* TASKS TO PERFORM:
1. Answer these questions using the text on the serial Perils of Nyoka.
(a) Which actress played the villainess Vultura?
(b) Under what new title was the serial re-released?
(c) On what date did that re-release happen?
2. Write a continuation of the text on the serial Perils of Nyoka, starting after its last sentence.

** Opening EXCERPT TO READ block **

Republic cast Aldridge in place of the popular Frances Gifford because Gifford was on loan from another studio for Jungle Girl and was not available for Perils as she had moved on from serials to feature films. The success and popularity that Aldridge gained from the role made her the star of several other Republic serials.

In his autobiography, director William Witney stated that the studio used a different actress to ensure that there would be no actionable copyright infringement.

Nyoka was one of the few serials where the serial heroine was opposed by a serial villainess, in this case Vultura, played by Lorna Gray. In the decades since the serial's release, reviewers have noted that it was unusual for the lead women to fight each other. The climatic fight between Aldridge, attractively attired in jungle shorts, and Gray also attractively attired in a revealing sarong, occurred in the serial's final chapter when Vultura attempts to escape with a valuable treasure, only to be confronted by Nyoka. "The wrestling match between the two girls, their naked legs entwined, had something for everyone." Watching the women fight was Vultura's pet gorilla who, seeing that Nyoka was winning the fight, launched a spear at her, but missed and instead killed Vultura.

==Release==
===Theatrical===
Perils of Nyokas official release date was June 27, 1942, but that is actually the date upon which the seventh chapter was made available to film exchanges. The serial was re-released on April 2, 1952 under the new title Nyoka and the Tigermen, between the first runs of Radar Men from the Moon and Zombies of the Stratosphere.

** Closing EXCERPT TO READ block **
** Opening DATA FOR ANALYSIS block **

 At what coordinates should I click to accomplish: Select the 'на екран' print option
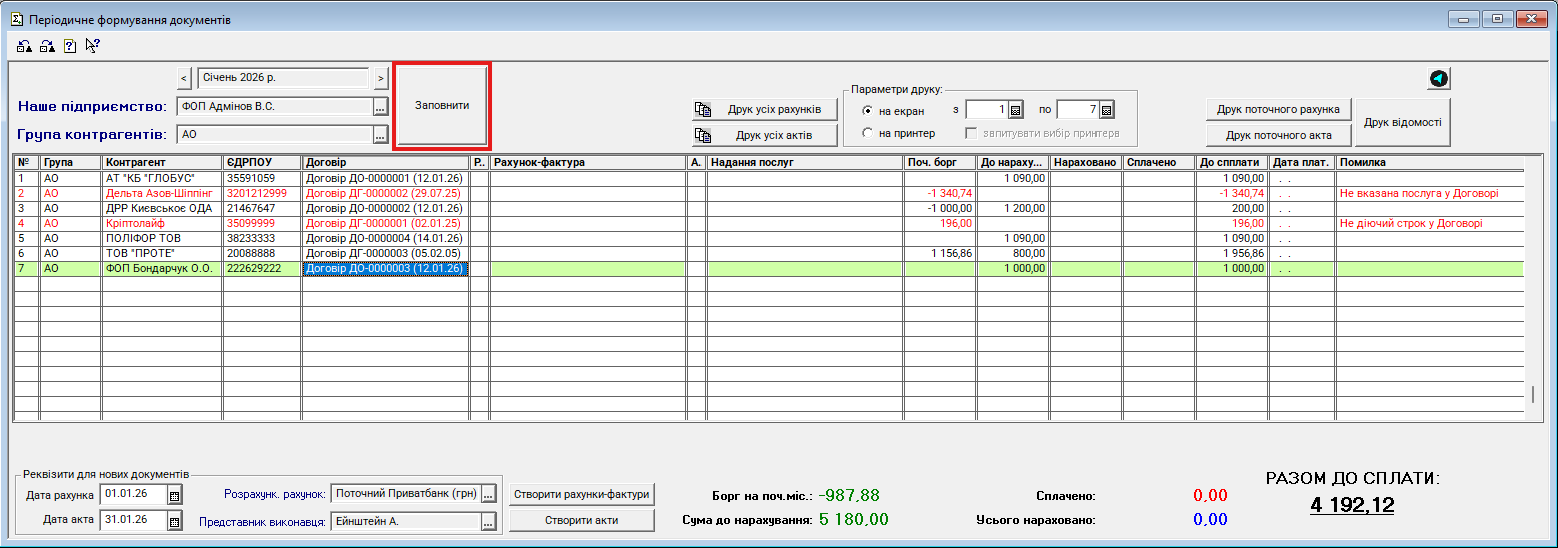click(867, 111)
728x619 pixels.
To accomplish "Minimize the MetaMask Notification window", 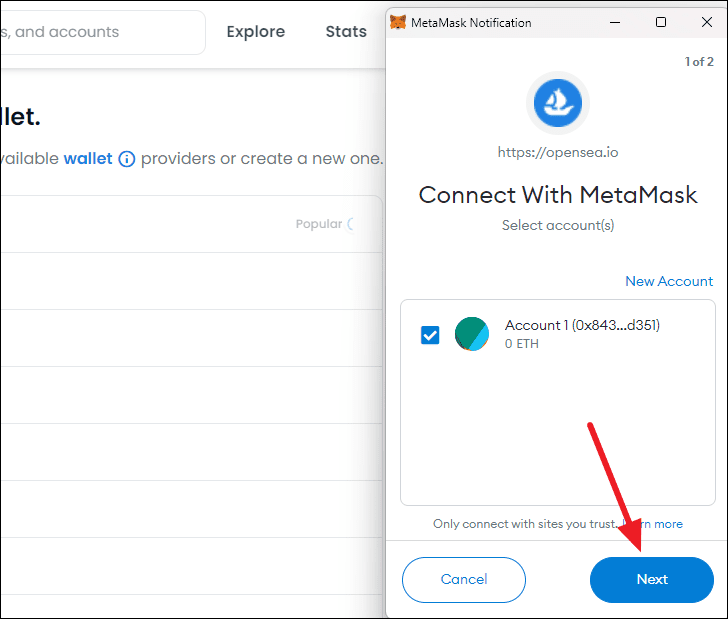I will pos(615,22).
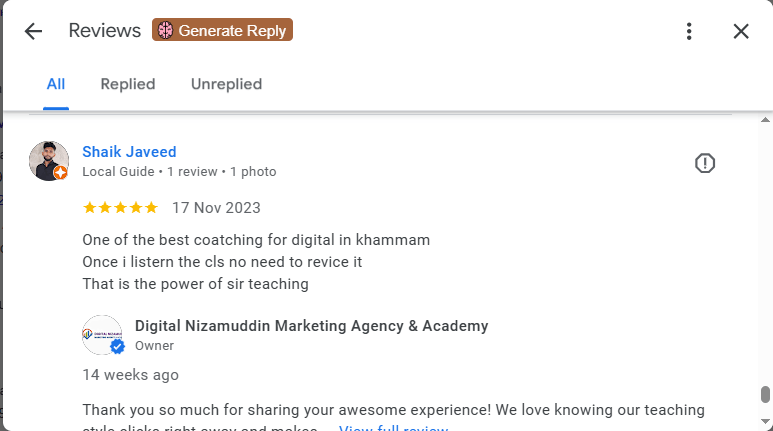Click the Reviews panel heading
Viewport: 773px width, 431px height.
coord(104,31)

** Closing DATA FOR ANALYSIS block **

* ANSWERS TO THE TASKS:
1.
(a) Lorna Gray
(b) Nyoka and the Tigermen
(c) April 2, 1952

2.
===Television===
Perils of Nyoka was one of 26 Republic serials rereleased for television in 1966 under the Century 66 label. The title of the film was changed to Nyoka and the Lost Secrets of Hippocrates. This version was trimmed to 100 minutes in length.

==Reception==
Jim Harmon and Donald F. Glut have written that Perils of Nyoka was probably the best jungle-type serial ever made and that it "lavished in increased production values". Cline noted that Perils of Nyoka stood out in the memories of the original serial audiences, despite the strong competition of 1942.

==Chapter titles==
1. Desert Intrigue (26:50)
2. Death's Chariot (17:09)
3. Devil's Crucible (16:52)
4. Ascending Doom (16:48)
5. Fatal Second (16:49)
6. Human Sacrifice (16:41)
7. Monster's Clutch (16:47)
8. Tuareg Vengeance (16:44)
9. Buried Alive (16:41)
10. Treacherous Trail (16:51)
11. Unknown Peril (16:40)
12. Underground Tornado (16:39)
13. Thundering Death (16:43)
14. Blazing Barrier (16:38)
15. Satan's Fury (16:33)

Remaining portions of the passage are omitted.